Have Contract Counterparties Increased Their Negotiating Power in the Wake of Tempnology?

American Bankruptcy Institute Journal
June 2021

New York Associate Chelsey Rosenbloom and Boston Partner Jonathan Young co-authored the cover article for the June edition of the American Bankruptcy Institute Journal — an examination of how bargaining leverage among contract counter-parties has changed in the two years since the U.S. Supreme Court’s influential ruling in Mission Prod. Holdings Inc. v. Tempnology LLC (Tempnology). In Tempnology, the Supreme Court considered whether a Chapter 11 Debtor and trademark licensor could cut off its go forward obligations to maintain the trademark by pursuing a bankruptcy rejection of the underlying trademark license. The Supreme Court declined to permit the debtor/licensor to avoid these obligations, holding that the rejection of a trademark licensing agreement amounts to a breach of the agreement but not a termination or rescission of the rights granted through such license. The ruling resonates in a variety of scenarios beyond the trademark license at issue in the case and courts and practitioners have begun to decipher its import and applications in contexts beyond Tempnology’s specific facts. The authors detail the background of Tempnology and several subsequent decisions that have impacted the understanding of Tempnology. Rosenbloom and Young note, “As the post-Tempnology jurisprudence continues to evolve, contract counterparties may consider how to structure their relationships to obtain vested property rights, in addition to rights of ongoing performance under relevant agreements. Tempnology demonstrates that these sorts of enhanced property rights are likely to survive contract rejection and might become an important negotiating tool for purposes of obtaining some degree of additional performance.”
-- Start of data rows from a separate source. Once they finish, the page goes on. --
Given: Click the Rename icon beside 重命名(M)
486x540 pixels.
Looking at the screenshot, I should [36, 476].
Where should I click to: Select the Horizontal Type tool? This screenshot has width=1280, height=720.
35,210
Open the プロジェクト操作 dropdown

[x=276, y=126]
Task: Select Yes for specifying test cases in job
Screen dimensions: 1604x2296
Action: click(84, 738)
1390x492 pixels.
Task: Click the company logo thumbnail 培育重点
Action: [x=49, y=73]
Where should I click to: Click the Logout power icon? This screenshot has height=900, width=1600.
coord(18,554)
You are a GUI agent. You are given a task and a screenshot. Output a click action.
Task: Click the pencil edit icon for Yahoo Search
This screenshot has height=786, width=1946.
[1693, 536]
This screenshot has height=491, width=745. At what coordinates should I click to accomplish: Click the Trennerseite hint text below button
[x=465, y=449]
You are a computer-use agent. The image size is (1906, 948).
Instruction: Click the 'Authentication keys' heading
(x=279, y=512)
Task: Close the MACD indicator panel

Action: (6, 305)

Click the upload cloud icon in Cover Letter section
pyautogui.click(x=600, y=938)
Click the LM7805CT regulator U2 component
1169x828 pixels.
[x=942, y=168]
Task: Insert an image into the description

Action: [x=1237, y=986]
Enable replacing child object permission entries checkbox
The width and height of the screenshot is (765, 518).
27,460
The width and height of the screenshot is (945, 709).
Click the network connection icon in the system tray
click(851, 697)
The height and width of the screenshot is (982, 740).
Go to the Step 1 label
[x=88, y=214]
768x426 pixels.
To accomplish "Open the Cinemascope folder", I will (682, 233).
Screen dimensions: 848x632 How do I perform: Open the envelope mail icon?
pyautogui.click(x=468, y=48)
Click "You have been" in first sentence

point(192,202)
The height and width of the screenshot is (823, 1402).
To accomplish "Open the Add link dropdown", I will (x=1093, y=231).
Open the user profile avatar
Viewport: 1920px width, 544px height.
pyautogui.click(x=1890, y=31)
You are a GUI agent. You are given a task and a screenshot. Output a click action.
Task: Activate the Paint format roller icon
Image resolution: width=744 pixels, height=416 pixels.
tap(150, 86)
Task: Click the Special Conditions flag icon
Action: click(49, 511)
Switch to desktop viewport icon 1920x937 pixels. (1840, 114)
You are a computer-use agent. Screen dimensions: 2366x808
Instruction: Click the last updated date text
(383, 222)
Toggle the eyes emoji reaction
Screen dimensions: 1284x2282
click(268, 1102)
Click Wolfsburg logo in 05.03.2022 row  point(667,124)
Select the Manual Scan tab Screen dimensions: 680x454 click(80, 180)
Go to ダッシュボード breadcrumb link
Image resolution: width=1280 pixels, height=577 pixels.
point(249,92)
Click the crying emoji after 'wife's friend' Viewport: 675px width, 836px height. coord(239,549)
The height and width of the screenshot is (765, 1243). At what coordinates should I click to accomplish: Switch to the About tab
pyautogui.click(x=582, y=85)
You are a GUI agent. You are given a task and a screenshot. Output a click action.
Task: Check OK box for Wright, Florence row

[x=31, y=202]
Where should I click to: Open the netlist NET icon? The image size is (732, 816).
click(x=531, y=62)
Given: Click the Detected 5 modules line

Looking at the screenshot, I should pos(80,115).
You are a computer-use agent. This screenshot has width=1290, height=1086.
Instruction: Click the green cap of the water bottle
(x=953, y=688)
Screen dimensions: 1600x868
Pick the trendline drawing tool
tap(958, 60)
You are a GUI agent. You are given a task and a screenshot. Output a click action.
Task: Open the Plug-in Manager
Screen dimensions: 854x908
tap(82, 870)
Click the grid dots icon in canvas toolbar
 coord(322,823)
They conclude, “Tempnology has created real negotiating leverage for contract counterparties holding vested property rights. Parties can be expected to dispute, on a case-by-case basis, what constitutes a vested property right and what constitutes an unperformed contractual provision. As these battles play out, practitioners and companies alike should be on the lookout for further additions to the post-Tempnology body of law and further judicial crystallization of Tempnology’s impact.”